マツキヨココカラの店舗数は3,199店(うち調剤取扱店742店、2020年12月末現在)で、こちらはウエルシアHDの2,202店(2月末現在)、ツルハHDの2,388店(同)を上回る。全国3,000店超の店舗網とその顧客データの活用は、マツキヨココカラの新たな強みになる。
薬価政策に収益が左右される調剤事業も、一定の規模があれば効率的な運営を維持できる。将来的に体力のない中小薬局が淘汰されれば、「生活圏に入り込んだ薬局」として、さらにその価値は高まる。
また両社ともコロナ禍でインバウンド需要が消失したが、アフターコロナでは反転攻勢に出る。統合3年目をメドに営業利益300億円程度の改善効果を創出し、それを原資にインバウンド・アウトバウンドを両にらみにアジアNo1を目指す。2025年度に売上高1.5兆円を築く考えだ。

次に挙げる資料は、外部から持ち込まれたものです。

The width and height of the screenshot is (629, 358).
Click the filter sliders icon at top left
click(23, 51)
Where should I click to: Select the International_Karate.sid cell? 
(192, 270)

さて、1兆円企業と聞いて思い出されるのが、日本のチェーンストアの発展に貢献したかつてのダイエーだ。
同社は1980年に小売業初の1兆円に到達した後、90年代に業績不振に陥る。引き金はバブル崩壊による巨額の負債だが、主力のGMSのテコ入れが遅れ、また新業態の失敗もあり、顧客離れが起きていた。
そしてこの間に出てきた新興勢力がドラッグストアである。GMSが得意としてきたH&Bを、雑貨を、近年では食品を奪って成長してきたドラッグストアが、今や1兆円に迫る企業になったことは意義深い。
1兆円は確かに優位な規模だが、それはドラッグストアが、顧客のニーズに応えるために一心不乱に“業態進化”をすすめた結果である。裏を返せば、業態進化なき規模拡大は膨張であり、1兆円企業と言えども安泰でない。
今やコンビニもスーパーもホームセンターも家電量販店も、ドラッグストアの領域を奪うべく業態進化を始めている。その競争に埋没しないよう、同質・画一的な業態から脱却することが、これからの課題だ。そして、その課題をクリアできれば、規模の大小に関係なく勝ち残るチャンスがある。